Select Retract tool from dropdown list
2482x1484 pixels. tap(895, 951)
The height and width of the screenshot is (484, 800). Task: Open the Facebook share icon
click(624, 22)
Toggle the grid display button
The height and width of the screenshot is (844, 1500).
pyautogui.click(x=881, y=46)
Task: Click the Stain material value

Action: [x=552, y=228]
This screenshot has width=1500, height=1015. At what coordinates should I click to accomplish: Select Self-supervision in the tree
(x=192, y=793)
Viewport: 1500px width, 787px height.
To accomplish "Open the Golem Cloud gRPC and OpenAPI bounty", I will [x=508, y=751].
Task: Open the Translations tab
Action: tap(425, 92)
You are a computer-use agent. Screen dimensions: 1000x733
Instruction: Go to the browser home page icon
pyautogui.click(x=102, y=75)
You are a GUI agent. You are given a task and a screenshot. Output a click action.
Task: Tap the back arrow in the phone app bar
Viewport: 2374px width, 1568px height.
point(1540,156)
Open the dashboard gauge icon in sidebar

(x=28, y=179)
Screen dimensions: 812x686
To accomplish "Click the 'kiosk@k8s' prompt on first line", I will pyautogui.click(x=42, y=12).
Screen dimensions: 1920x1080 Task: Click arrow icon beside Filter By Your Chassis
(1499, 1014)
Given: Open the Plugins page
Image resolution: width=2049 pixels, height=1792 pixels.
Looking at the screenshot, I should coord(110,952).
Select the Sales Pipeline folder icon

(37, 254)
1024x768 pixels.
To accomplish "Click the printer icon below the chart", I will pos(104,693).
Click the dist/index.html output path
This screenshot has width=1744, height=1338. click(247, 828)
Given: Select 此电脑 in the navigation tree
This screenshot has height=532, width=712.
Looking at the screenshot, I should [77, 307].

TASK DETAILS.
Please convert the data from the start through the line containing "Action: [x=552, y=228]", inclusive, into a numbered list, leaving out blank lines.

FINISHED TASK.
1. Select Retract tool from dropdown list
2. 2482x1484 pixels. tap(895, 951)
3. The height and width of the screenshot is (484, 800). Task: Open the Facebook share icon
4. click(624, 22)
5. Toggle the grid display button
6. The height and width of the screenshot is (844, 1500).
7. pyautogui.click(x=881, y=46)
8. Task: Click the Stain material value
9. Action: [x=552, y=228]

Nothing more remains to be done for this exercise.